>> begin Provided entries

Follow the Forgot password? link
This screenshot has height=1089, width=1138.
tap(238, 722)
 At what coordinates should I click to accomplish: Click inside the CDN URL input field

>> end Provided entries
>> begin Provided entries

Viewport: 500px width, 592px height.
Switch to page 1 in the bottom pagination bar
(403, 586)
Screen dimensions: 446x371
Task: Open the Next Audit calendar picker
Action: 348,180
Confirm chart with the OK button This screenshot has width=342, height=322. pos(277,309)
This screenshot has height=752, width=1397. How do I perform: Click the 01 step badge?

>> end Provided entries
>> begin Provided entries

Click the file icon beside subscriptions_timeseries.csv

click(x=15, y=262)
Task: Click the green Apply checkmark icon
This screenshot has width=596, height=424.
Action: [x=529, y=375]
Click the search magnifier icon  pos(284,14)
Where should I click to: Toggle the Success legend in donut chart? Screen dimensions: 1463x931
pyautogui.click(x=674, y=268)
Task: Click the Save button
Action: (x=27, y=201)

>> end Provided entries

Could you print the items verbatim, starting at the line that has "Click the search" and ending after the line that has "Action: (x=27, y=201)"?

Finished task:
Click the search magnifier icon  pos(284,14)
Where should I click to: Toggle the Success legend in donut chart? Screen dimensions: 1463x931
pyautogui.click(x=674, y=268)
Task: Click the Save button
Action: (x=27, y=201)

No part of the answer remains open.